Transcribe the entries exactly as each line appears.

++++++++

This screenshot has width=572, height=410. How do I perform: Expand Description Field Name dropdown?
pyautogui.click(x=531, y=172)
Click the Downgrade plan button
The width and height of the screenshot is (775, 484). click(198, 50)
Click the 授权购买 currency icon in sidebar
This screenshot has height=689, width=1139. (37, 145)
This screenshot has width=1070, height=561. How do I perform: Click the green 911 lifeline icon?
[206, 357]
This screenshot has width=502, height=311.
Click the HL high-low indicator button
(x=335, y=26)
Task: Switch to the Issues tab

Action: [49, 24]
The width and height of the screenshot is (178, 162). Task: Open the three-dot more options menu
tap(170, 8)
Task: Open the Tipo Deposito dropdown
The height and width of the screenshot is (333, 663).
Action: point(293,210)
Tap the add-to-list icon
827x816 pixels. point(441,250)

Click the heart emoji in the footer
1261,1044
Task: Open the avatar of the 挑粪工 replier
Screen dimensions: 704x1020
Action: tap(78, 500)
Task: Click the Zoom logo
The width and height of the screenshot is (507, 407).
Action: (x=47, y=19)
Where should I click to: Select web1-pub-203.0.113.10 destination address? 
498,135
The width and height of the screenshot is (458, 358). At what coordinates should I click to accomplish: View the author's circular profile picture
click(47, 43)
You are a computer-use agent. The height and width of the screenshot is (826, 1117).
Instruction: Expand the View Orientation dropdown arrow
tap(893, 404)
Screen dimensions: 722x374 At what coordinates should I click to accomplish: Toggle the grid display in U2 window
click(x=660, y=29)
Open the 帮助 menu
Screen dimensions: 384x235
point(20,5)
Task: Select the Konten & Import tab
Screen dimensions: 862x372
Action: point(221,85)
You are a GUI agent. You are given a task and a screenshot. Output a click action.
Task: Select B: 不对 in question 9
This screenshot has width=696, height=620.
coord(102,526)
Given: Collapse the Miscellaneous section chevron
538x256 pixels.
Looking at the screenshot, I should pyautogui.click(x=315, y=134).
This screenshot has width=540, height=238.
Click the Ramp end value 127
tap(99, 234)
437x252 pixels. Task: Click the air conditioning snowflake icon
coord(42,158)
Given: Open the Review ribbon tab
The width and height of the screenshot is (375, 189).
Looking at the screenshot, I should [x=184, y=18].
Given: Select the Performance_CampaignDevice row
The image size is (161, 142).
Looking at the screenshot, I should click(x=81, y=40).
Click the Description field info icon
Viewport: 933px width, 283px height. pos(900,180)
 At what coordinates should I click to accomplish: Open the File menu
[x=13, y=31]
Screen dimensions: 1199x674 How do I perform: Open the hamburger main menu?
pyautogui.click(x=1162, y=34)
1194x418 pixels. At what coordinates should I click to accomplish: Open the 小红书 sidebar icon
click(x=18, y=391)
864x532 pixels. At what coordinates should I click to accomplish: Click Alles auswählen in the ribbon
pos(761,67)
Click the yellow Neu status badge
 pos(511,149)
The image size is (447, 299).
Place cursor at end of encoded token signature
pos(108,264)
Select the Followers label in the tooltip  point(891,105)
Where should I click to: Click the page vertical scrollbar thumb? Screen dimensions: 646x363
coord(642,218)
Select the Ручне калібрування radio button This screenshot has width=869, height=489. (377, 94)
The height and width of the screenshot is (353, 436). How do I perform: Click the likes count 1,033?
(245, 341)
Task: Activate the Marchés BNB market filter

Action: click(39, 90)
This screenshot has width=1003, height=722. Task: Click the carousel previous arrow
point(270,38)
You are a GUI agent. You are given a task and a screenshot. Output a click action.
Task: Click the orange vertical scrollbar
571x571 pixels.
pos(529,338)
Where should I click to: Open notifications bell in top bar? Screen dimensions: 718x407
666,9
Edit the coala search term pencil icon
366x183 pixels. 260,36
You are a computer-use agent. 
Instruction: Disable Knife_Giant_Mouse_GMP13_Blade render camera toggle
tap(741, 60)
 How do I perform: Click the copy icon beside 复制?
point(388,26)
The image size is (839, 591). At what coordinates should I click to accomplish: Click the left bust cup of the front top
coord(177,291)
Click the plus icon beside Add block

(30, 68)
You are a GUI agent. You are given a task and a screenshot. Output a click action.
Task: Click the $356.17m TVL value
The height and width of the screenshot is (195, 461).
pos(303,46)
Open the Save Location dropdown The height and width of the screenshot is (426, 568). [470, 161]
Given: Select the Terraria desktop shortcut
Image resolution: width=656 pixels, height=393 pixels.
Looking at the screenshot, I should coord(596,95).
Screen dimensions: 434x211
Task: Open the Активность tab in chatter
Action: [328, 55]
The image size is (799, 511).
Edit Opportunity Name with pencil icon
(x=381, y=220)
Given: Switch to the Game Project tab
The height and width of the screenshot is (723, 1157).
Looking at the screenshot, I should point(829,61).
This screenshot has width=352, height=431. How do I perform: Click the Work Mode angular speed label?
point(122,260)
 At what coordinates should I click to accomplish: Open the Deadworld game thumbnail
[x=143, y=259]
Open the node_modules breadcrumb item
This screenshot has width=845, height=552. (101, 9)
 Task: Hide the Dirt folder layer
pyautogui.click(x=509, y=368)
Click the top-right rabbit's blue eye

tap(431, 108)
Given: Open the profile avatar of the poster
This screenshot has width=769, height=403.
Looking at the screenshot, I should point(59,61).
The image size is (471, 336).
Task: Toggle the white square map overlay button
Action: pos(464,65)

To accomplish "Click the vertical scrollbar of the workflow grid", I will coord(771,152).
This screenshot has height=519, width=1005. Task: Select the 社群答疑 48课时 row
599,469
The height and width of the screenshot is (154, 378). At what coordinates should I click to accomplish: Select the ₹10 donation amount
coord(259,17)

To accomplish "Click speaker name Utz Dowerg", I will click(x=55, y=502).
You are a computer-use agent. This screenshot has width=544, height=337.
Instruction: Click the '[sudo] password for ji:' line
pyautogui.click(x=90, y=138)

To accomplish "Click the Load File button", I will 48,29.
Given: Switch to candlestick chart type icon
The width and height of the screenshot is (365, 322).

++++++++

### Response for this exercise:
This screenshot has width=572, height=410. How do I perform: Expand Description Field Name dropdown?
pyautogui.click(x=531, y=172)
Click the Downgrade plan button
The width and height of the screenshot is (775, 484). click(198, 50)
Click the 授权购买 currency icon in sidebar
This screenshot has height=689, width=1139. (37, 145)
This screenshot has width=1070, height=561. How do I perform: Click the green 911 lifeline icon?
[206, 357]
This screenshot has width=502, height=311.
Click the HL high-low indicator button
(x=335, y=26)
Task: Switch to the Issues tab

Action: [49, 24]
The width and height of the screenshot is (178, 162). Task: Open the three-dot more options menu
tap(170, 8)
Task: Open the Tipo Deposito dropdown
The height and width of the screenshot is (333, 663).
Action: point(293,210)
Tap the add-to-list icon
827x816 pixels. point(441,250)

Click the heart emoji in the footer
1261,1044
Task: Open the avatar of the 挑粪工 replier
Screen dimensions: 704x1020
Action: tap(78, 500)
Task: Click the Zoom logo
The width and height of the screenshot is (507, 407).
Action: (x=47, y=19)
Where should I click to: Select web1-pub-203.0.113.10 destination address? 
498,135
The width and height of the screenshot is (458, 358). At what coordinates should I click to accomplish: View the author's circular profile picture
click(47, 43)
You are a computer-use agent. The height and width of the screenshot is (826, 1117).
Instruction: Expand the View Orientation dropdown arrow
tap(893, 404)
Screen dimensions: 722x374 At what coordinates should I click to accomplish: Toggle the grid display in U2 window
click(x=660, y=29)
Open the 帮助 menu
Screen dimensions: 384x235
point(20,5)
Task: Select the Konten & Import tab
Screen dimensions: 862x372
Action: point(221,85)
You are a GUI agent. You are given a task and a screenshot. Output a click action.
Task: Select B: 不对 in question 9
This screenshot has width=696, height=620.
coord(102,526)
Given: Collapse the Miscellaneous section chevron
538x256 pixels.
Looking at the screenshot, I should pyautogui.click(x=315, y=134).
This screenshot has width=540, height=238.
Click the Ramp end value 127
tap(99, 234)
437x252 pixels. Task: Click the air conditioning snowflake icon
coord(42,158)
Given: Open the Review ribbon tab
The width and height of the screenshot is (375, 189).
Looking at the screenshot, I should [x=184, y=18].
Given: Select the Performance_CampaignDevice row
The image size is (161, 142).
Looking at the screenshot, I should click(x=81, y=40).
Click the Description field info icon
Viewport: 933px width, 283px height. pos(900,180)
 At what coordinates should I click to accomplish: Open the File menu
[x=13, y=31]
Screen dimensions: 1199x674 How do I perform: Open the hamburger main menu?
pyautogui.click(x=1162, y=34)
1194x418 pixels. At what coordinates should I click to accomplish: Open the 小红书 sidebar icon
click(x=18, y=391)
864x532 pixels. At what coordinates should I click to accomplish: Click Alles auswählen in the ribbon
pos(761,67)
Click the yellow Neu status badge
 pos(511,149)
The image size is (447, 299).
Place cursor at end of encoded token signature
pos(108,264)
Select the Followers label in the tooltip  point(891,105)
Where should I click to: Click the page vertical scrollbar thumb? Screen dimensions: 646x363
coord(642,218)
Select the Ручне калібрування radio button This screenshot has width=869, height=489. (377, 94)
The height and width of the screenshot is (353, 436). How do I perform: Click the likes count 1,033?
(245, 341)
Task: Activate the Marchés BNB market filter

Action: click(39, 90)
This screenshot has width=1003, height=722. Task: Click the carousel previous arrow
point(270,38)
You are a GUI agent. You are given a task and a screenshot. Output a click action.
Task: Click the orange vertical scrollbar
571x571 pixels.
pos(529,338)
Where should I click to: Open notifications bell in top bar? Screen dimensions: 718x407
666,9
Edit the coala search term pencil icon
366x183 pixels. 260,36
You are a computer-use agent. 
Instruction: Disable Knife_Giant_Mouse_GMP13_Blade render camera toggle
tap(741, 60)
 How do I perform: Click the copy icon beside 复制?
point(388,26)
The image size is (839, 591). At what coordinates should I click to accomplish: Click the left bust cup of the front top
coord(177,291)
Click the plus icon beside Add block

(30, 68)
You are a GUI agent. You are given a task and a screenshot. Output a click action.
Task: Click the $356.17m TVL value
The height and width of the screenshot is (195, 461).
pos(303,46)
Open the Save Location dropdown The height and width of the screenshot is (426, 568). [470, 161]
Given: Select the Terraria desktop shortcut
Image resolution: width=656 pixels, height=393 pixels.
Looking at the screenshot, I should coord(596,95).
Screen dimensions: 434x211
Task: Open the Активность tab in chatter
Action: [328, 55]
The image size is (799, 511).
Edit Opportunity Name with pencil icon
(x=381, y=220)
Given: Switch to the Game Project tab
The height and width of the screenshot is (723, 1157).
Looking at the screenshot, I should point(829,61).
This screenshot has width=352, height=431. How do I perform: Click the Work Mode angular speed label?
point(122,260)
 At what coordinates should I click to accomplish: Open the Deadworld game thumbnail
[x=143, y=259]
Open the node_modules breadcrumb item
This screenshot has width=845, height=552. (101, 9)
 Task: Hide the Dirt folder layer
pyautogui.click(x=509, y=368)
Click the top-right rabbit's blue eye

tap(431, 108)
Given: Open the profile avatar of the poster
This screenshot has width=769, height=403.
Looking at the screenshot, I should point(59,61).
The image size is (471, 336).
Task: Toggle the white square map overlay button
Action: pos(464,65)

To accomplish "Click the vertical scrollbar of the workflow grid", I will coord(771,152).
This screenshot has height=519, width=1005. Task: Select the 社群答疑 48课时 row
599,469
The height and width of the screenshot is (154, 378). At what coordinates should I click to accomplish: Select the ₹10 donation amount
coord(259,17)

To accomplish "Click speaker name Utz Dowerg", I will click(x=55, y=502).
You are a computer-use agent. This screenshot has width=544, height=337.
Instruction: Click the '[sudo] password for ji:' line
pyautogui.click(x=90, y=138)

To accomplish "Click the Load File button", I will 48,29.
Given: Switch to candlestick chart type icon
The width and height of the screenshot is (365, 322).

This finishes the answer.